Táng Zhìqì 唐志契 ( Fūwǔ 敷五, of Jiāngdū 江都 = Yángzhōu, b. 1579) was a late-Míng zhūshēng (low-degree holder) and landscape painter active in the Wànlì to Chóngzhēn decades. The Huìshì wēiyán is the principal late-Míng systematic landscape-painting compendium and was extensively drawn upon by the Kāngxī KR3h0061 Pèiwénzhāi shūhuà pǔ. Táng’s doctrinal positions — qìyùn as the foundation, dúshū (reading) as the priority — align him with the Dǒng Qíchāng literati school against the Zhè-school professional painters.

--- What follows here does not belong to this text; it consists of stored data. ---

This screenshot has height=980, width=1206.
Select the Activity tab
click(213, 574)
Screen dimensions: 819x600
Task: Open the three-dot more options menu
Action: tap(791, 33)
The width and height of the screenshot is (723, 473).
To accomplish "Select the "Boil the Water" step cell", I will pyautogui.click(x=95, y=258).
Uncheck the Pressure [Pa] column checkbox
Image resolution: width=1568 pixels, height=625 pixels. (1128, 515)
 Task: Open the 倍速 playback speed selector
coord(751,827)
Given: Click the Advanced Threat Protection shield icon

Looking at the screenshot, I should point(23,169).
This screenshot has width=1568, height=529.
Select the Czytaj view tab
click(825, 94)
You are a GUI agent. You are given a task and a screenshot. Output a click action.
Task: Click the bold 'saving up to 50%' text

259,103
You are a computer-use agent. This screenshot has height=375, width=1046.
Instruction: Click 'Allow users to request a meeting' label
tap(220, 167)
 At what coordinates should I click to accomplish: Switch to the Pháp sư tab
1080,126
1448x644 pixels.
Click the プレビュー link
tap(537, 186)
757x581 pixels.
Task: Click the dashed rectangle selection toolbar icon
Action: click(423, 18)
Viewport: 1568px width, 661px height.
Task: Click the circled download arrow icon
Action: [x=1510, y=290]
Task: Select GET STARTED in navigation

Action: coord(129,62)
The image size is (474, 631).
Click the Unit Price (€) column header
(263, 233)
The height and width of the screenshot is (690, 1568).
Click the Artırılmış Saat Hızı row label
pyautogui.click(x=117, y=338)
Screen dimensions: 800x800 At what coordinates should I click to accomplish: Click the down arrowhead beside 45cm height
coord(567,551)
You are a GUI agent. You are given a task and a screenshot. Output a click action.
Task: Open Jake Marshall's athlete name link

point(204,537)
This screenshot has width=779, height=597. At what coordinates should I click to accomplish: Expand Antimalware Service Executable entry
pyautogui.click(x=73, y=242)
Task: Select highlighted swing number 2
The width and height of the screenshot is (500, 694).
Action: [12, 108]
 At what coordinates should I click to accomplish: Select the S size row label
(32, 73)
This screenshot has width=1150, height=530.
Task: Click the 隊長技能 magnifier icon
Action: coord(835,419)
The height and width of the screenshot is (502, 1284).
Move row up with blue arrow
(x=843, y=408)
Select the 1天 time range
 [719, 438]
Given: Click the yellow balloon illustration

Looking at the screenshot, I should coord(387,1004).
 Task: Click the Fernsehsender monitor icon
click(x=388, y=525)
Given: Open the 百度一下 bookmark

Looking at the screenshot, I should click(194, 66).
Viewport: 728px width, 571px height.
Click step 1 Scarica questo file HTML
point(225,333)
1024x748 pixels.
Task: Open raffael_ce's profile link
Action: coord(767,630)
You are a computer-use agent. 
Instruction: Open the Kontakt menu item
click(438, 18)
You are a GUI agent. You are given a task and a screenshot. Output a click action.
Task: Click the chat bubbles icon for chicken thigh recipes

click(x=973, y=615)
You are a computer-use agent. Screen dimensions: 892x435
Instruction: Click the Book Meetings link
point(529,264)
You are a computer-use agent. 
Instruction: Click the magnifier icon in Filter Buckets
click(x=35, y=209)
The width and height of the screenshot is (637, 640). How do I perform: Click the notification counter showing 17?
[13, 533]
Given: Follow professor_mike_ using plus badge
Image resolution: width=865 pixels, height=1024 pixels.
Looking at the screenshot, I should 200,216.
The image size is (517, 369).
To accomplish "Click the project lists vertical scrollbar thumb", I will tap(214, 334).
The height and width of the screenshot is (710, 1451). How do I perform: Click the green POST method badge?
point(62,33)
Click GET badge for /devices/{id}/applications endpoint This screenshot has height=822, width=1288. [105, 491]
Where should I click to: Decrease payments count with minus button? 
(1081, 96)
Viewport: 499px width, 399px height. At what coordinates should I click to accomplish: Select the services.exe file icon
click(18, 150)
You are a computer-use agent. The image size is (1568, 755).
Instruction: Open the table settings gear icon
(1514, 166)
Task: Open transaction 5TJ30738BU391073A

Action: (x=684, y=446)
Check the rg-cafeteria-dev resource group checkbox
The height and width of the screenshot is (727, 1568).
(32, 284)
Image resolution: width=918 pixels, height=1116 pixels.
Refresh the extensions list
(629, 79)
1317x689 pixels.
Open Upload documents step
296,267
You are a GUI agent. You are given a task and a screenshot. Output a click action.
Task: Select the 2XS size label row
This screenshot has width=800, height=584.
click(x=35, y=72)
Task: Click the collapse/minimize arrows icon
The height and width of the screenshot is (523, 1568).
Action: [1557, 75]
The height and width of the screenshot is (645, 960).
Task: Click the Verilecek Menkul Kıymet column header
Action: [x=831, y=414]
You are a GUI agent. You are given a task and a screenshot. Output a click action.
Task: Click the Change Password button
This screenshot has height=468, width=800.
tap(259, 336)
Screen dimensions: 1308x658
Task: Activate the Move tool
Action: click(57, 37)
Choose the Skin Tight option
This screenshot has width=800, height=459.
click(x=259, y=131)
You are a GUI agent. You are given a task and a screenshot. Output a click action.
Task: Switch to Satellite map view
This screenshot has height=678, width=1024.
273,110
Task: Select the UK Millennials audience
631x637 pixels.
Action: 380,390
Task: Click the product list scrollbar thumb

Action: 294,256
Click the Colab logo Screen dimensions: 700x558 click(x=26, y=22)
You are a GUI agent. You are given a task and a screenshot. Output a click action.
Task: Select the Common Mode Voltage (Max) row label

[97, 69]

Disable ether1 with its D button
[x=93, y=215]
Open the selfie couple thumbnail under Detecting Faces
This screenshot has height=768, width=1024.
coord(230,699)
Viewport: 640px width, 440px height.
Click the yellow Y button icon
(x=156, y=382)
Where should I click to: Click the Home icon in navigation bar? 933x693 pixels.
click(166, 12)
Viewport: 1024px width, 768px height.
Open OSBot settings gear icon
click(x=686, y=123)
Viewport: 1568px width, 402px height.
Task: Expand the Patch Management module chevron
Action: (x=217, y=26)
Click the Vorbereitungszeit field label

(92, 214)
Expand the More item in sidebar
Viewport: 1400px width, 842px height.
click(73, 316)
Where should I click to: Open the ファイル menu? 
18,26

The Sìkù editors’ careful identification of three pseudepigraphic ancillaries that Táng accepted (Liáng Yuándì Sōngshí gé; “Wáng Wéi” Shānshuǐ lùn; Línquán gāozhì as direct Guō Xī work) is a model of late-Qīng textual criticism.

Translations and research

  • Cahill, James. The Compelling Image: Nature and Style in Seventeenth-Century Chinese Painting. Cambridge, MA: Harvard University Press, 1982 (late-Míng context).
  • Cahill, James. The Distant Mountains: Chinese Painting of the Late Ming Dynasty, 1570–1644. New York: Weatherhill, 1982.
  • Bush, Susan. The Chinese Literati on Painting. Cambridge, MA: Harvard University Press, 1971.
  • No standalone Western-language monographic study.